Collected data
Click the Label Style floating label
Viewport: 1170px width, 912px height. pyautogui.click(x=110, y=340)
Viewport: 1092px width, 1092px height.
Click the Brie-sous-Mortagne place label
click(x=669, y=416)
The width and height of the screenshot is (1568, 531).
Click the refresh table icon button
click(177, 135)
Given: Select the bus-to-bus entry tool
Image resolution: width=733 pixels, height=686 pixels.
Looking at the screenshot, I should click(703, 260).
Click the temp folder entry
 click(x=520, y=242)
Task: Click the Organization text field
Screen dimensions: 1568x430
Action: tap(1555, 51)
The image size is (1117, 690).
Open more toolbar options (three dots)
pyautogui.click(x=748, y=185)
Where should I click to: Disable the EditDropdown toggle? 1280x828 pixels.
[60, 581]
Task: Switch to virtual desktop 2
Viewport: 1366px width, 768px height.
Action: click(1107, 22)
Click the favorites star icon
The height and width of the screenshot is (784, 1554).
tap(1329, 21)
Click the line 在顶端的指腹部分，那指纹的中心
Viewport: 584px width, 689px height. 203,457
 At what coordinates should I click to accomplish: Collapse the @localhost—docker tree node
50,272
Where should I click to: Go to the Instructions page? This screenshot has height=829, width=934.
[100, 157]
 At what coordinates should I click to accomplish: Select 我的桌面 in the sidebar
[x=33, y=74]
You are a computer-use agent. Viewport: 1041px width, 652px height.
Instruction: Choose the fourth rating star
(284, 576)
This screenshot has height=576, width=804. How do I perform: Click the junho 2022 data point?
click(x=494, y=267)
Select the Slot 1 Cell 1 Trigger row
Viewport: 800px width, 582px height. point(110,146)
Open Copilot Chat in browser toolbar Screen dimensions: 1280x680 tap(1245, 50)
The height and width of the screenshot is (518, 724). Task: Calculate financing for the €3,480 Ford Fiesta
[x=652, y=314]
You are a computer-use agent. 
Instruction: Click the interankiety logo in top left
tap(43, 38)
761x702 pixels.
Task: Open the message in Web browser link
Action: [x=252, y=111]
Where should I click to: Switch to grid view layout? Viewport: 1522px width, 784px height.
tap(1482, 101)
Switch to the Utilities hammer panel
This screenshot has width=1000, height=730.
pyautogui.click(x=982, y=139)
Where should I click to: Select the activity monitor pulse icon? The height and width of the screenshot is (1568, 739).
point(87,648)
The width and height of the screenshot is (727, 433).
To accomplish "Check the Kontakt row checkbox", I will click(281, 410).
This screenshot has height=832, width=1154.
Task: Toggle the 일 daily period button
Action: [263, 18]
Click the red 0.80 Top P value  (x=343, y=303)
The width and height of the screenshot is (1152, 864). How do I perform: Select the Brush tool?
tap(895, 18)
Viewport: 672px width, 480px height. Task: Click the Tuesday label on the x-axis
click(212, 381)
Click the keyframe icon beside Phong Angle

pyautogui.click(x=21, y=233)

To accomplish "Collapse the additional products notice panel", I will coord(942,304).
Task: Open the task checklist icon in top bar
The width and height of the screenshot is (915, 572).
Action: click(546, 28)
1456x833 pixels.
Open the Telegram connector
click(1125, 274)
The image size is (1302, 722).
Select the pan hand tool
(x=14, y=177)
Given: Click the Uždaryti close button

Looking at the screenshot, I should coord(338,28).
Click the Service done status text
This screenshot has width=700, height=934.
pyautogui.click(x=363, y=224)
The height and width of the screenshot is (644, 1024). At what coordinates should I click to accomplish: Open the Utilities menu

Task objective - The answer must be the line containing "Viewport: 672px width, 480px" and every line after it to the end of the records, repeated exactly.

Answer for this exercise -
Viewport: 672px width, 480px height. Task: Click the Tuesday label on the x-axis
click(212, 381)
Click the keyframe icon beside Phong Angle

pyautogui.click(x=21, y=233)

To accomplish "Collapse the additional products notice panel", I will coord(942,304).
Task: Open the task checklist icon in top bar
The width and height of the screenshot is (915, 572).
Action: click(546, 28)
1456x833 pixels.
Open the Telegram connector
click(1125, 274)
The image size is (1302, 722).
Select the pan hand tool
(x=14, y=177)
Given: Click the Uždaryti close button

Looking at the screenshot, I should coord(338,28).
Click the Service done status text
This screenshot has width=700, height=934.
pyautogui.click(x=363, y=224)
The height and width of the screenshot is (644, 1024). At what coordinates should I click to accomplish: Open the Utilities menu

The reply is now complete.